Text excerpt:
--
Another fighter refers to the "evil Chinese Communist infidel lackeys".
"In retaliation for the tears that flow from the eyes of the oppressed, we will make your blood flow in rivers, by the will of God!" he says.
Reuters was not able to independently verify the authenticity of the video.

'SERIOUS THREAT'
The video, released this week by the U.S.-based SITE Intelligence Group, which monitors militant groups online, also showed two bloody executions of unidentified people.
Chinese Foreign Ministry spokesman Geng Shuang said on Wednesday he was not aware of the video and had not seen it.
"But one point is very clear. We oppose any form of terrorism and proactively participate in international cooperation to crack down on terrorism," Geng told a daily news briefing.
"We have long said that East Turkestan forces are a serious threat to China's security and we are willing to work with the international community to jointly crack down on East Turkestan separatist and terrorist forces," he said.
--
Directive 1: In the news excerpt on the militant video, which group released the video?
Directive 2: Pick up the news excerpt on the militant video right after its final sentence and extend it by a paragraph or two.
--
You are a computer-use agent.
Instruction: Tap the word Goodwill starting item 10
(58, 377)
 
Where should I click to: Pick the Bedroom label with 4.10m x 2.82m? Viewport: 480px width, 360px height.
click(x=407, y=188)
--
Result 1: The U.S.-based SITE Intelligence Group, which monitors militant groups online.

Result 2:
The government says foreign militants have stirred up tensions in Xinjiang, where it says it faces a determined campaign by separatists who want to establish an independent state called East Turkestan.
However, many rights groups and exiles doubt the existence of a coherent militant group in Xinjiang and say Uighur anger at repressive Chinese policies is more to blame for the unrest.
China denies any repression in Xinjiang.
Rian Thum, a Uighur specialist at Loyola University New Orleans, said the Uighurs in the video were presented in the style of Islamic State propaganda.
"To me, the video says more about Islamic State tactics, propaganda, and ideology than it does about the relationship between Uighurs and the Chinese state," Thum said.